How can we leverage natural language processing of social media posts to map natural disasters?
Goal: Flag specific social media messages that have "Urgent Help" content and map their location.
- Identify people that need help from the urgency of their social media posts.
- Pinpoint their specific location and alert emergency response agencies.
Data & Modeling
- We collected data from Twitter's API and third-party databases (Figure Eight and Kaggle)
- Twitter API: Data accessed within 50 miles of Mexico Beach within the week surrounding landfall of Hurricane Michael.
- Only geolocated tweets were used for this portion of the project.
- We examined the data and manufactured our own labels for classification, based on prevelance of urgent, traumatic language. These labels were proxies for "Urgent" and "Non-Urgent". The original data was not labeled in this manner. Non-urgent language in this dataset typically came from transcribed and translated phone-calls from impoverished, developing areas after natural disasters.
- We preprocessed our data (tokenize, lemmatize/stem) to prepare the data for classification using Bag-of-Words Natural Language Processing and Logistic Regression Classification models.

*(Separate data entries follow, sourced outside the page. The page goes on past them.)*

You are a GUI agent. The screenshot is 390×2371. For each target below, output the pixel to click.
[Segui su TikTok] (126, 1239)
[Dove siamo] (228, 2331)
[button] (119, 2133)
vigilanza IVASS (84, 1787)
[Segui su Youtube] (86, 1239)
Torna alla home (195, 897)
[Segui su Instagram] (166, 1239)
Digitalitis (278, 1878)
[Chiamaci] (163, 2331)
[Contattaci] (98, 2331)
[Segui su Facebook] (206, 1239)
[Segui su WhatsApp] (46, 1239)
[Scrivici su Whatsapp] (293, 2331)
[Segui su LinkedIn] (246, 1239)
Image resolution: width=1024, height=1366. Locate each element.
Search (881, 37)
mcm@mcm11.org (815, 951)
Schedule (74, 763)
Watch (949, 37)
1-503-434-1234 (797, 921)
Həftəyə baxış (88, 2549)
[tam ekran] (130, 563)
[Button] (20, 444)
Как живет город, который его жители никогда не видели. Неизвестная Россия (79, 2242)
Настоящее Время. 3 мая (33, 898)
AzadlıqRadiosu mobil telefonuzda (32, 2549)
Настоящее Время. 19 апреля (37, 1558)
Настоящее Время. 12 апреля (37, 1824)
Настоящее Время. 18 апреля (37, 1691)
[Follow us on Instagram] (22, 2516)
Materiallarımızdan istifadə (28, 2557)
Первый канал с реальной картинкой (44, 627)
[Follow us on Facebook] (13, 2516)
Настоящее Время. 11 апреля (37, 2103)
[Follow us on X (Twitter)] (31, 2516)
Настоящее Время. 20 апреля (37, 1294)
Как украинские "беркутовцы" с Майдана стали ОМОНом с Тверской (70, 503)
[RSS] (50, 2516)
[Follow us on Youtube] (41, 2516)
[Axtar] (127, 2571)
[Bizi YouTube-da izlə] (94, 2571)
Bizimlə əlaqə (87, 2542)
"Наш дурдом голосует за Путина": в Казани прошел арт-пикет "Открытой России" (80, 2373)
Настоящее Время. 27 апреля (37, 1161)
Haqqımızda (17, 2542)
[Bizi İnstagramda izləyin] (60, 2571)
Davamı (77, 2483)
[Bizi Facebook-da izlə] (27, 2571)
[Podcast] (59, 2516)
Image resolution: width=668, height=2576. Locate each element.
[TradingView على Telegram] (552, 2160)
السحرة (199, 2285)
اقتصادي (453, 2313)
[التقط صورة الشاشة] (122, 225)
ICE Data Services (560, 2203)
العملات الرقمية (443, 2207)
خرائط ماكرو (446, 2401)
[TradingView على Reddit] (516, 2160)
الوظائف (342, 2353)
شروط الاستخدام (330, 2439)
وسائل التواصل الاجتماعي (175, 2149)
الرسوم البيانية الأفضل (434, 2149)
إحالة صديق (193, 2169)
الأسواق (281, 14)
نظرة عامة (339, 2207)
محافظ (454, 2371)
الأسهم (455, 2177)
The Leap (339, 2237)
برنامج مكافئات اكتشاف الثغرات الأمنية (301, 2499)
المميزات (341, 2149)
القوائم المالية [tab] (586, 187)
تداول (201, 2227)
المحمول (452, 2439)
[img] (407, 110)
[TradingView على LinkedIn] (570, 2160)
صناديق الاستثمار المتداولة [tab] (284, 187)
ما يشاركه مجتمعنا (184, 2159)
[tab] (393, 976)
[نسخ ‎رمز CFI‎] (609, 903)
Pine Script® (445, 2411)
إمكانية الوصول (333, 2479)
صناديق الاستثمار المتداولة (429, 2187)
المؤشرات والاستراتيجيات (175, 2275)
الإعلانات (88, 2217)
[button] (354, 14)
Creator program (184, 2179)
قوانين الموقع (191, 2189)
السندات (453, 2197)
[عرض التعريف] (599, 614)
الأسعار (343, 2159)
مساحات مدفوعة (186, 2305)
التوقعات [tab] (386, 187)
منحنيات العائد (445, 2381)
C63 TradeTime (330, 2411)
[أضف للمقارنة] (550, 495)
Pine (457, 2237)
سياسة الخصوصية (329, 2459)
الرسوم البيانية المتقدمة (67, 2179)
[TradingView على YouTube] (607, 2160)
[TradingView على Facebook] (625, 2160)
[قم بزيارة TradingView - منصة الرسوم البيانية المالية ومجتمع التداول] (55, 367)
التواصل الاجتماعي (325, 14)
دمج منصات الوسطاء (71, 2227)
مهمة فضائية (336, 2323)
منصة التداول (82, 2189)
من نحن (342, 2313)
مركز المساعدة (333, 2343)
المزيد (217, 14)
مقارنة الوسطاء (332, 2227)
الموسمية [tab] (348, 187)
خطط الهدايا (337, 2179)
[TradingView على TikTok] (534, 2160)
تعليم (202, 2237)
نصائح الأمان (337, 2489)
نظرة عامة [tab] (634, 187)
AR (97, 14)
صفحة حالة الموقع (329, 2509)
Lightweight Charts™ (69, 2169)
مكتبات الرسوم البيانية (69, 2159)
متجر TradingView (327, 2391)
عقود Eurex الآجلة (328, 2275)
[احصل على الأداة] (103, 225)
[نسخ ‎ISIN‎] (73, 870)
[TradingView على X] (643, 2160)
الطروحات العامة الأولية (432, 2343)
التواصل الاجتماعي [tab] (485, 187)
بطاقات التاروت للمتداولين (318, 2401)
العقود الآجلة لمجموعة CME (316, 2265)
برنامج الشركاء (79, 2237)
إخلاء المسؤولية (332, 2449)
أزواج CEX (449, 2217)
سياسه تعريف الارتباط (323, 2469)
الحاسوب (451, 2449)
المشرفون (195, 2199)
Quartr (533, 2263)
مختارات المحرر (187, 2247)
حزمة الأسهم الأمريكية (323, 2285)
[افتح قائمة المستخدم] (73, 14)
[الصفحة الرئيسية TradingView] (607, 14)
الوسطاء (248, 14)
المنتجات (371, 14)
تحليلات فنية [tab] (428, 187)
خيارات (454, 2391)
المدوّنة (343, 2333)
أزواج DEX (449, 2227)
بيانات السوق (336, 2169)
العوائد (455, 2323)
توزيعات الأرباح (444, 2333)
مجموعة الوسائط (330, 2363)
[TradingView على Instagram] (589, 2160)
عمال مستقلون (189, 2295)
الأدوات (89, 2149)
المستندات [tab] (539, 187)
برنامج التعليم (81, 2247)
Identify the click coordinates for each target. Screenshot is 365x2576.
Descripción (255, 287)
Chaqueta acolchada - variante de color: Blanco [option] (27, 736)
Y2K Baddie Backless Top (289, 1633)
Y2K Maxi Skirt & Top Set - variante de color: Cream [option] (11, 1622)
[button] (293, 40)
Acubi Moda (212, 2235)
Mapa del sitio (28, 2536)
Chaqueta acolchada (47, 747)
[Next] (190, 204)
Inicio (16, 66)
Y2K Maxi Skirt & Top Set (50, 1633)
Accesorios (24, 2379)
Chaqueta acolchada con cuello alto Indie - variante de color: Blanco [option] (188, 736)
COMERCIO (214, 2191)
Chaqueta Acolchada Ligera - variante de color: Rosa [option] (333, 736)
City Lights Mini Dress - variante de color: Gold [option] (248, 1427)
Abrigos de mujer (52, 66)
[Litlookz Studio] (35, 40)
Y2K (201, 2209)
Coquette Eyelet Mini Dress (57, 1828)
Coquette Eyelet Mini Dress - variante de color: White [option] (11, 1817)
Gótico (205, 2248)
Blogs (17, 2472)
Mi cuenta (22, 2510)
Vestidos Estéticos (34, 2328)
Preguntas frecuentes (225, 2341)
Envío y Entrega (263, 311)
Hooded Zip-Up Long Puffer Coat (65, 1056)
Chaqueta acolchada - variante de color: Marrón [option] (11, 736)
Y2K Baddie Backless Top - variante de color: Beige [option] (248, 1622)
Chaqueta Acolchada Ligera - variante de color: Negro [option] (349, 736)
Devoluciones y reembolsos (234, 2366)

- First model: Identify social media messages in urgent need of help after a natural disaster. The model could be applied to a specific location based on current maps or information regarding location of natural disaster impact. Geolocation must be enabled for flagged posts to be mapped.
- Second model: Given a time frame and radius, predict whether a disaster occured based on prevelance of "urgent help" type language. This model could provide an initial scan of broader geographic ranges for more selective deploymet of a robust natural language processing model, like model 1.
- Social media is full of reposted, news-type or informational messages regarding natural disasters.
- Urgent messages often do not include descriptive details about the natural disaster in question.
- Models do well at learning text data associated with labeled groups. They can be applied to unrelated data and mirror similar trends. However, effectively creating proxy labels is very difficult. This results in extensive noise and decreases model effectiveness and generalizability.
Recommendations & Next Steps
- Disaster response organizations should partner with social media to access geolocation data during natural disasters. Without access to large geolocated datasets, models will lack the geospatial data necessary for improved model performance.
- Clustering and sentiment analyses could be used to train models to learn sentiments and language context.
- More complex NLP tools, like Neural Networks or Word2Vec, could better learn words associated with survivors in urgent need of help.